(Screenshot grounding data)
○ ○ ○ ○ ○ ○ ○
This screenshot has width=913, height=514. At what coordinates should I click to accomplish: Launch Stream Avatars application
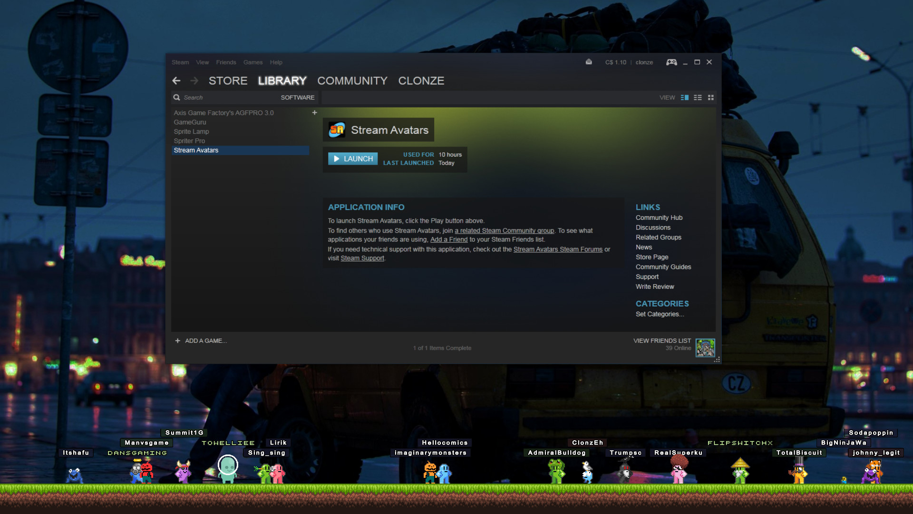click(352, 159)
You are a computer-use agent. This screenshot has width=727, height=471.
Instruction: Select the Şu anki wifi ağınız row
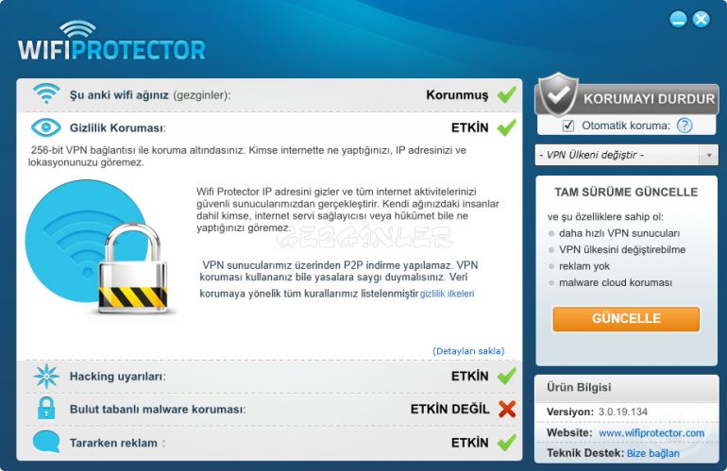pos(269,95)
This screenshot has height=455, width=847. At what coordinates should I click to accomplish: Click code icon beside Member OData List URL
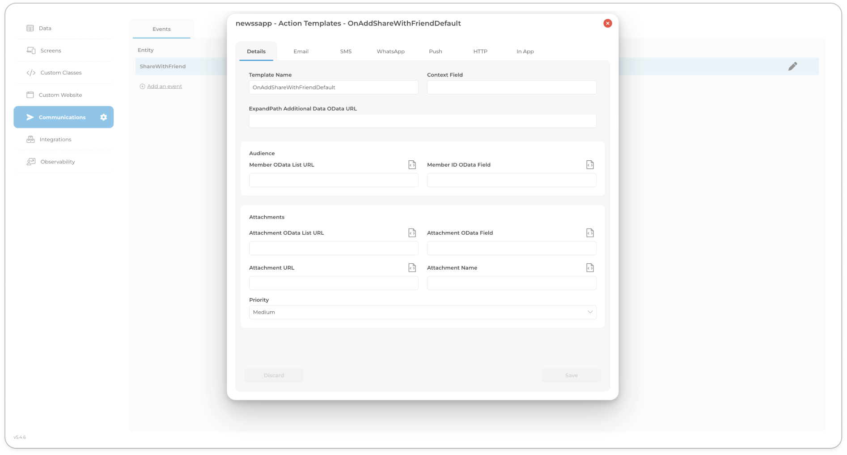pyautogui.click(x=412, y=165)
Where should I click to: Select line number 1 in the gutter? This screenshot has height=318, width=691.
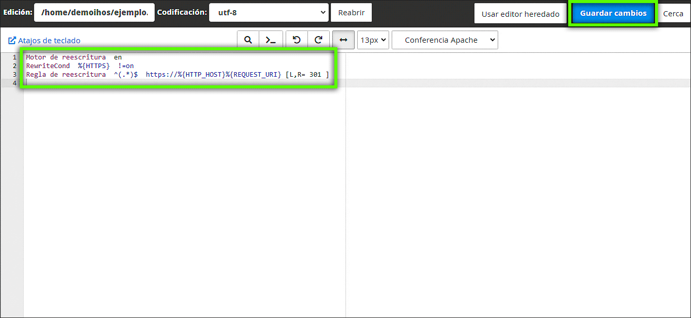14,57
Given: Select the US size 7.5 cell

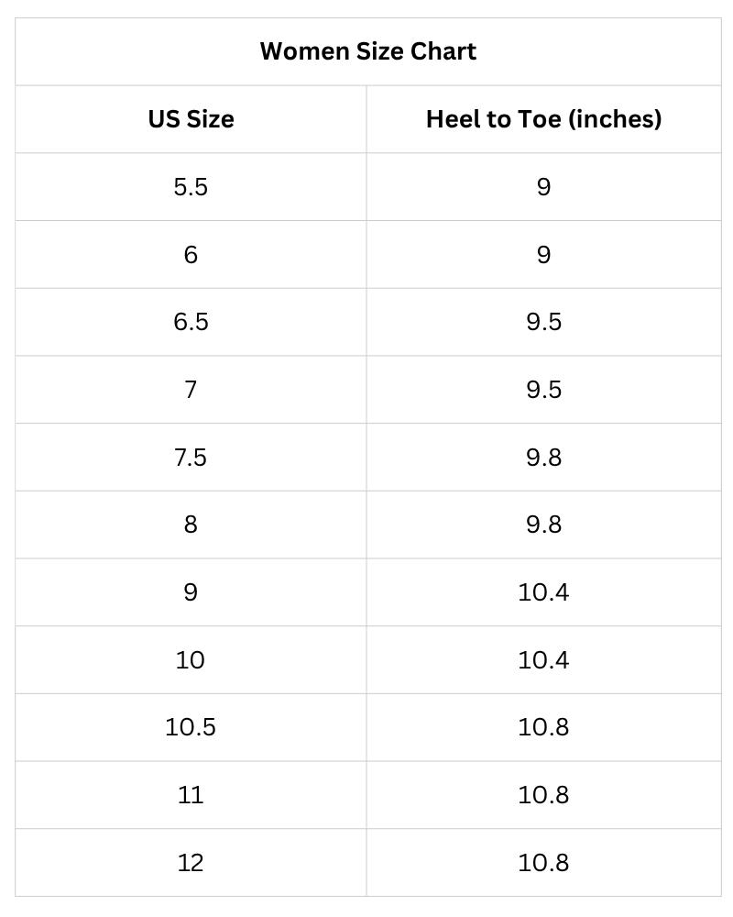Looking at the screenshot, I should 191,457.
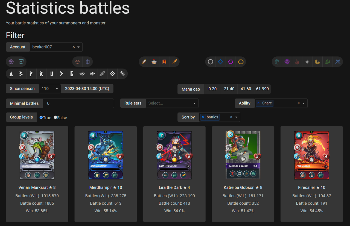Filter by the water wave element icon
The image size is (350, 226).
pyautogui.click(x=277, y=62)
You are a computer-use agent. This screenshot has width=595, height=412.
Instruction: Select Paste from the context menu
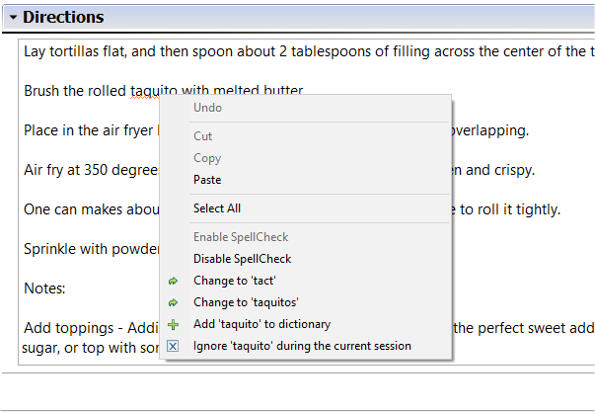(207, 180)
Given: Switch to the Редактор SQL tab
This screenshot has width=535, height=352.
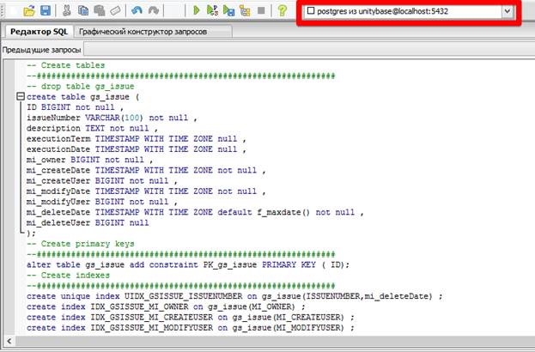Looking at the screenshot, I should point(36,31).
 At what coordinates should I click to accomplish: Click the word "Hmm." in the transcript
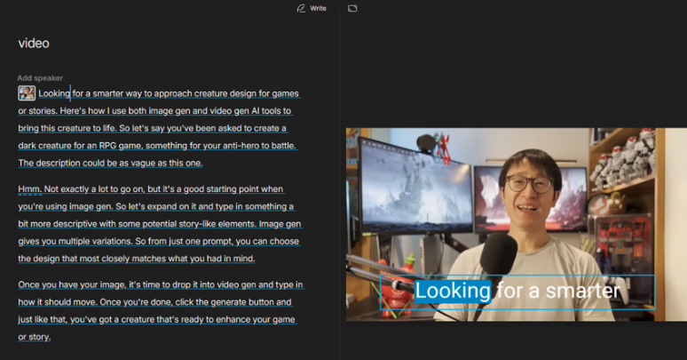coord(28,189)
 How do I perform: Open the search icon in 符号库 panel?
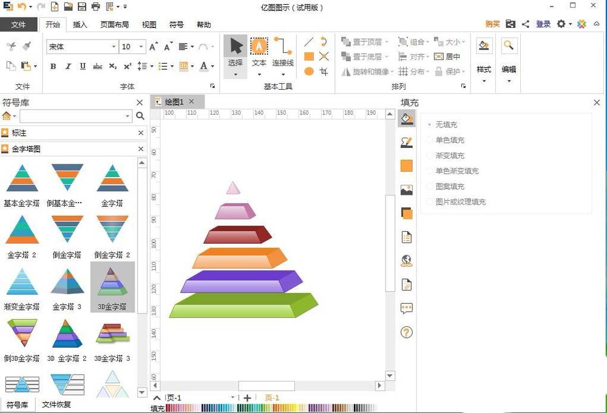point(140,115)
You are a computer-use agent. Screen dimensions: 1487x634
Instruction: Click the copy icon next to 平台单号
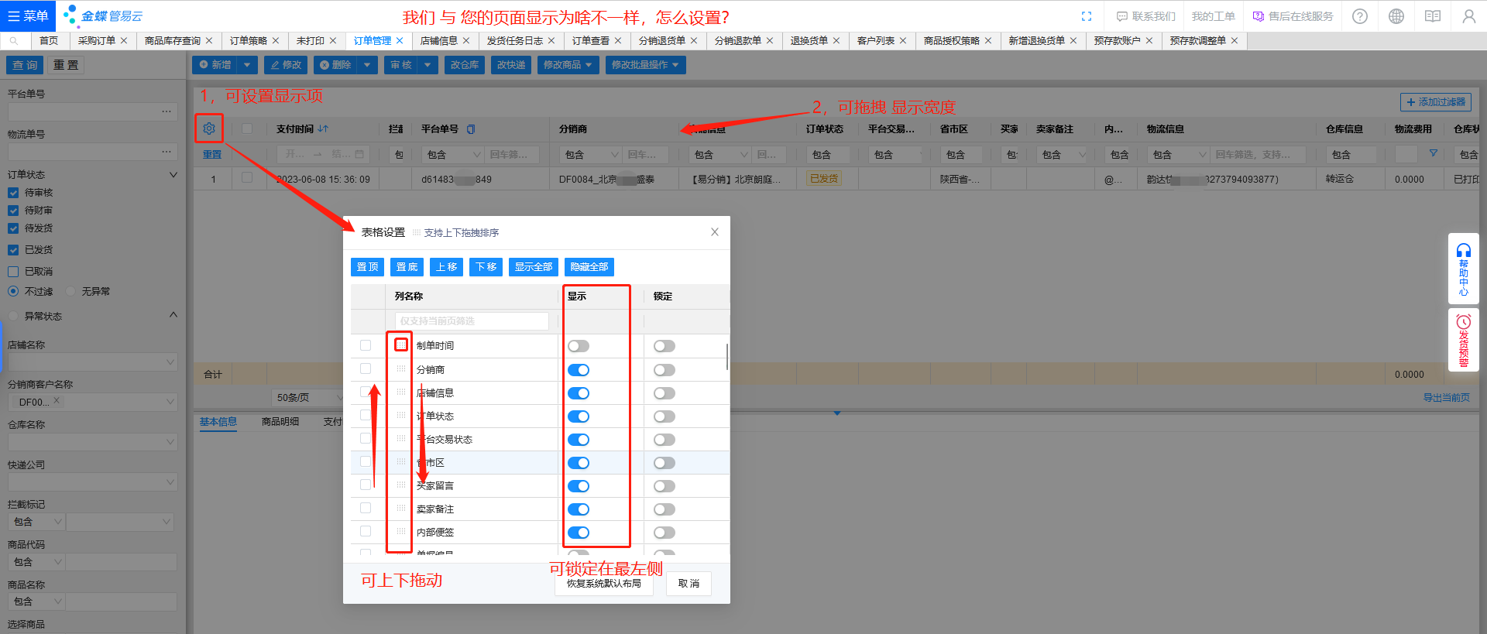(x=471, y=129)
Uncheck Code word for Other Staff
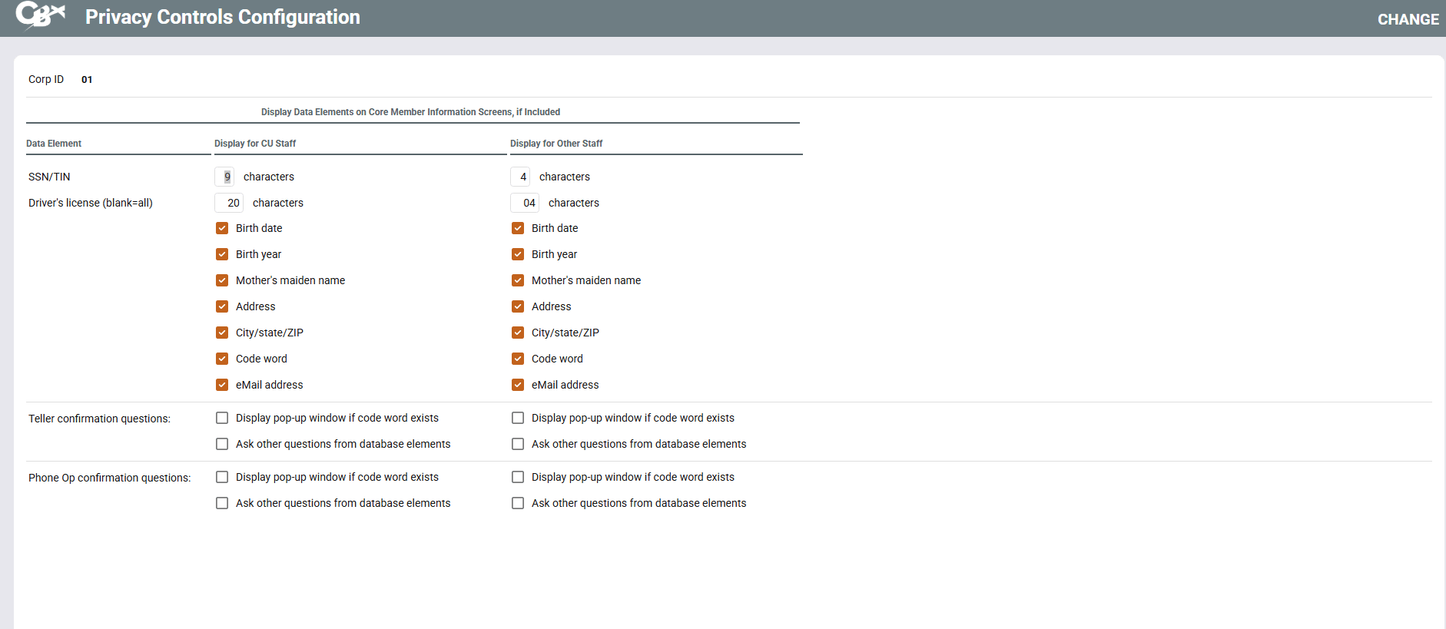The width and height of the screenshot is (1446, 629). 518,359
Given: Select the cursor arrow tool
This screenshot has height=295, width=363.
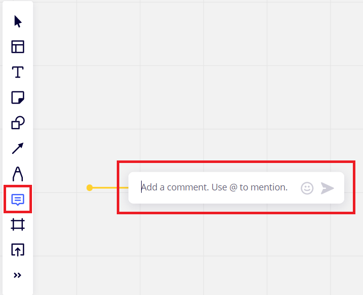Looking at the screenshot, I should point(18,22).
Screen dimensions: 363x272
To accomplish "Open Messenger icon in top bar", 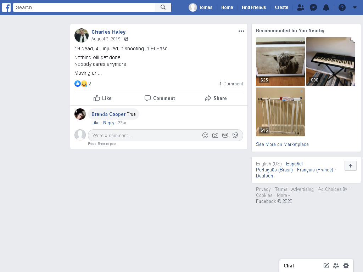I will tap(313, 7).
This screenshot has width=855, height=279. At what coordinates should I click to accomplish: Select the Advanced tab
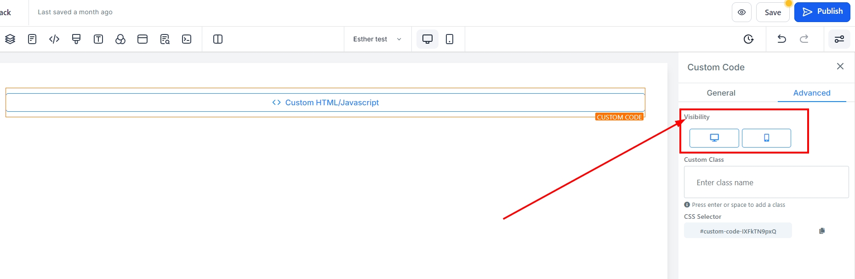pyautogui.click(x=812, y=93)
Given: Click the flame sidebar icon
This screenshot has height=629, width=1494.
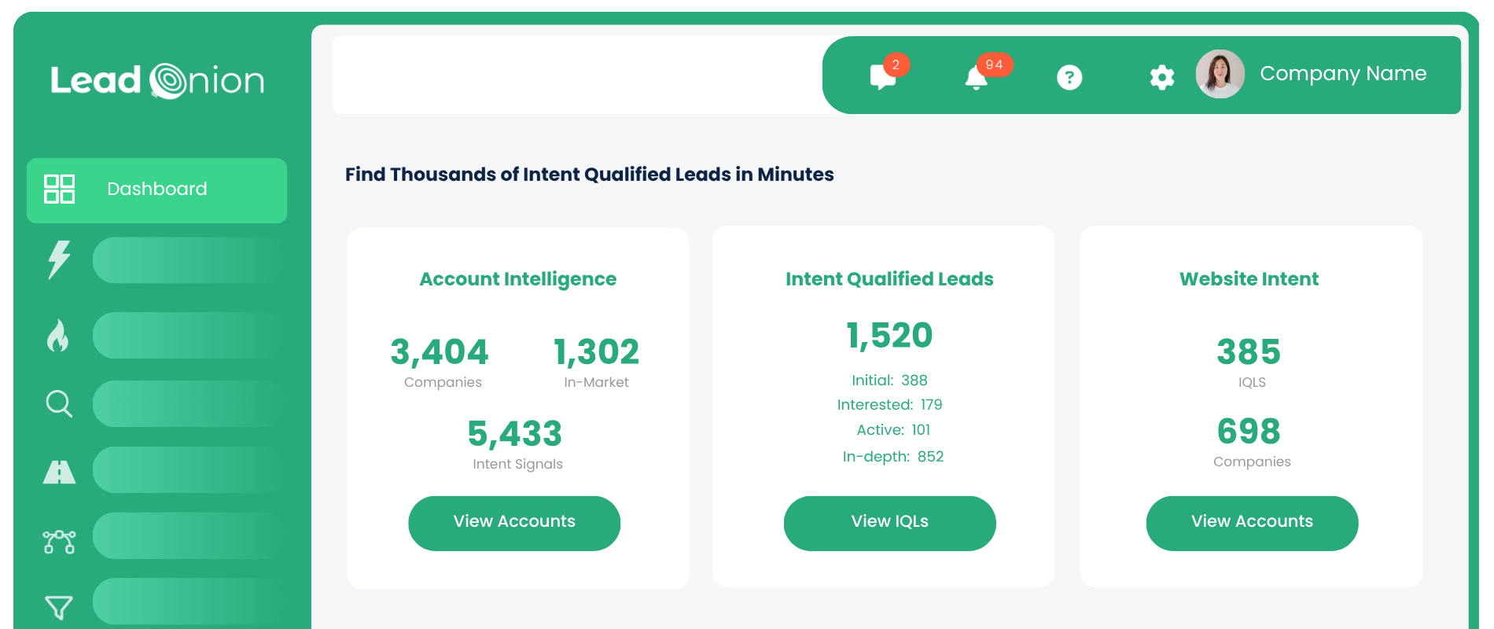Looking at the screenshot, I should (58, 336).
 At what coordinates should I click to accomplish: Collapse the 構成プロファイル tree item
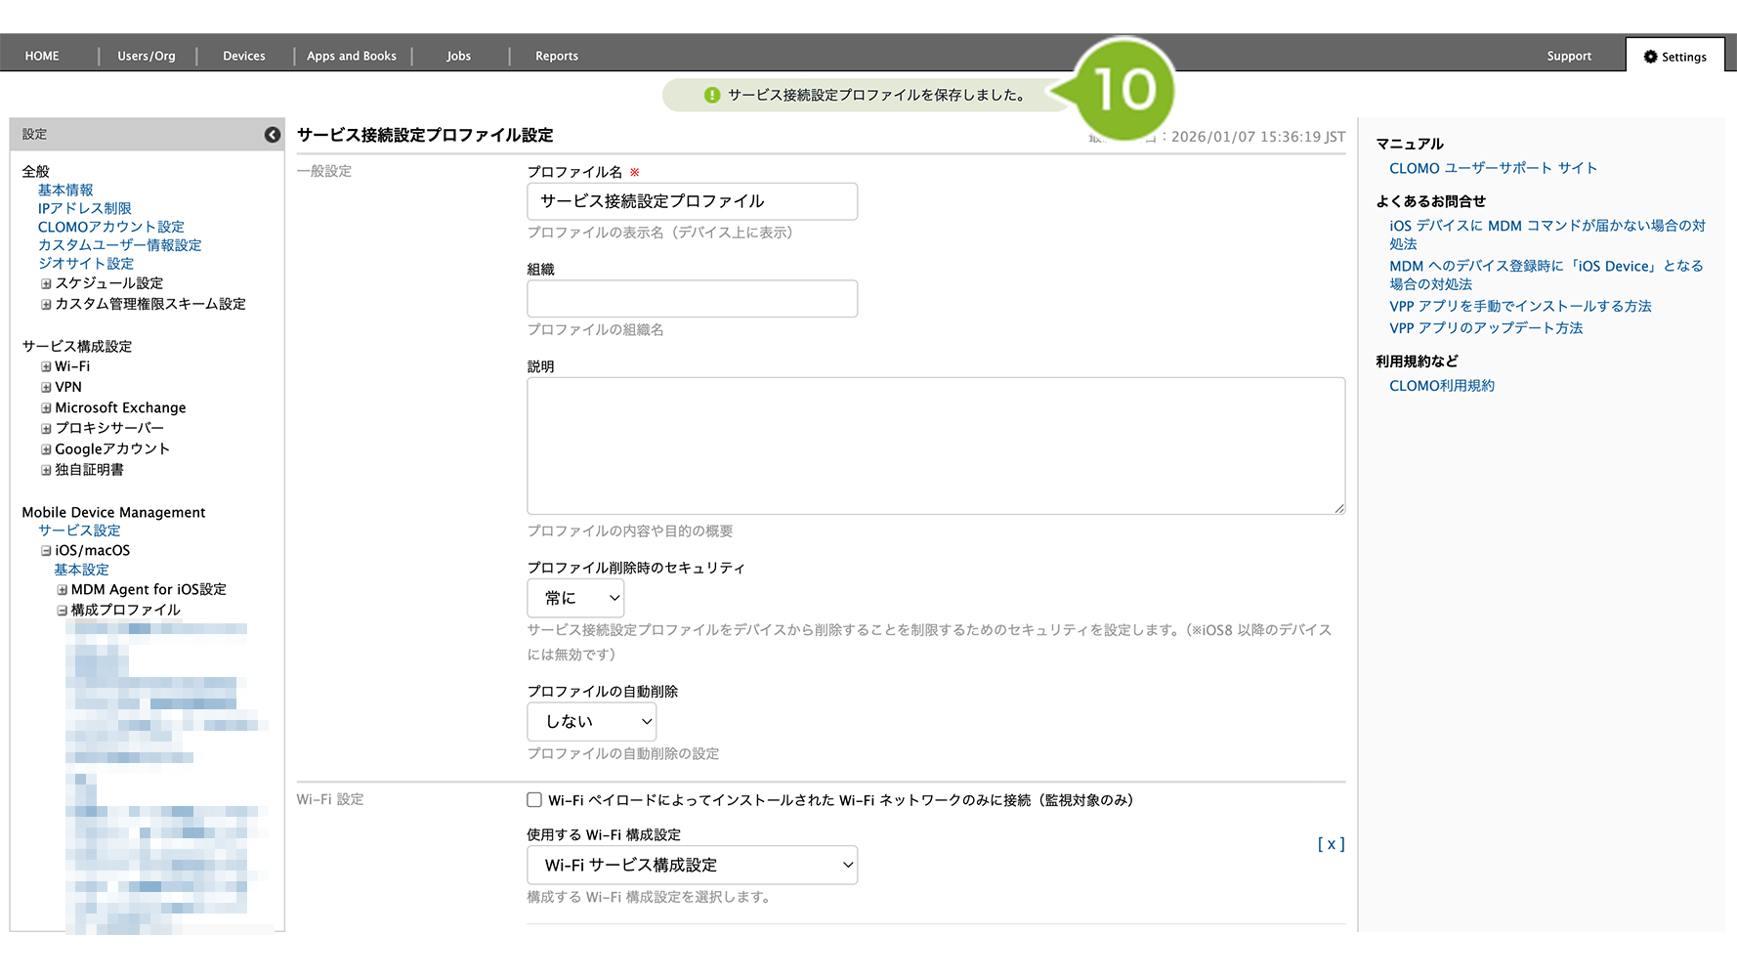point(63,611)
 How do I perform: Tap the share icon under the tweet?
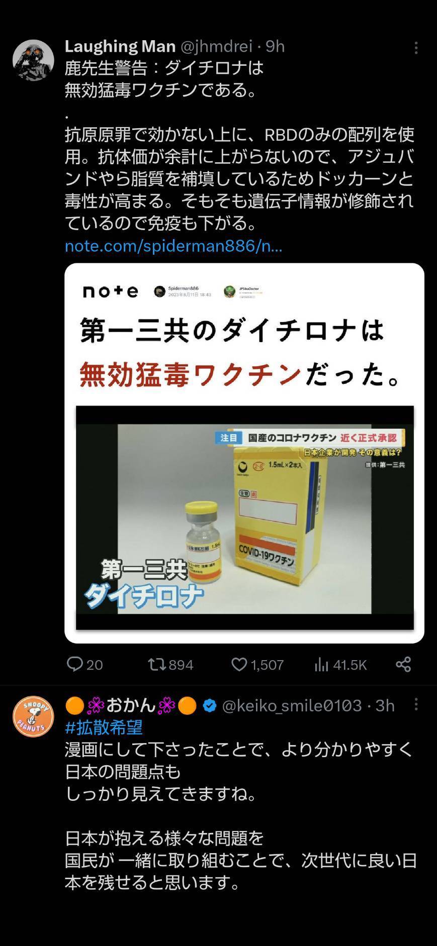coord(403,664)
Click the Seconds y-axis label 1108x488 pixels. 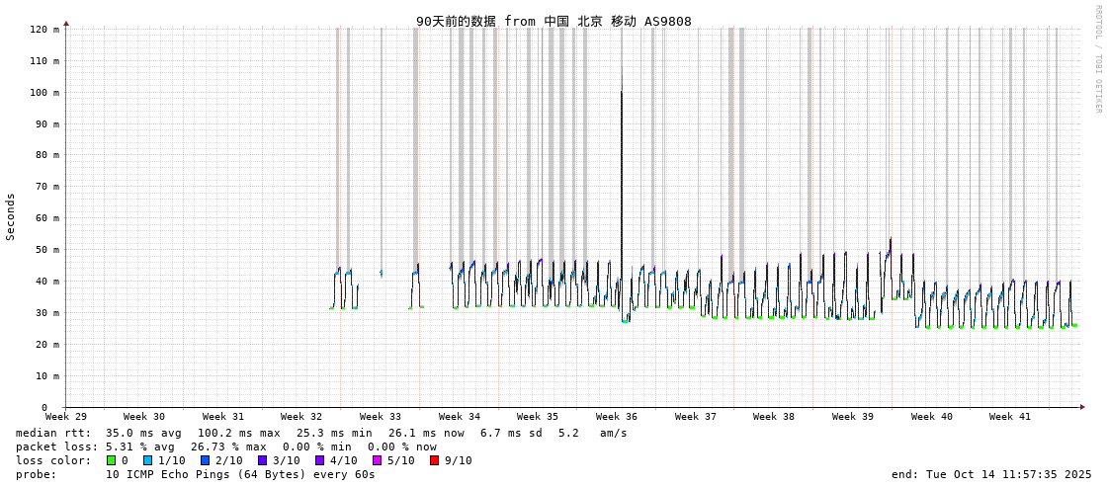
○ ○ ○ ○ ○ ○ ○
§ **Work instruction**
Write out again exactly the lines above from the one with "Given: Switch to the Редактор SQL tab" through the one with "You are a computer-use agent. Screen", adding no other lines and no pictures.

§ **Result for this exercise**
Given: Switch to the Редактор SQL tab
This screenshot has width=535, height=352.
Looking at the screenshot, I should point(36,31).
 At what coordinates should I click to accomplish: Click the word "Hmm." in the transcript
coord(28,189)
 How do I perform: Open the search icon in 符号库 panel?
point(140,115)
You are a computer-use agent. Screen dimensions: 1487x634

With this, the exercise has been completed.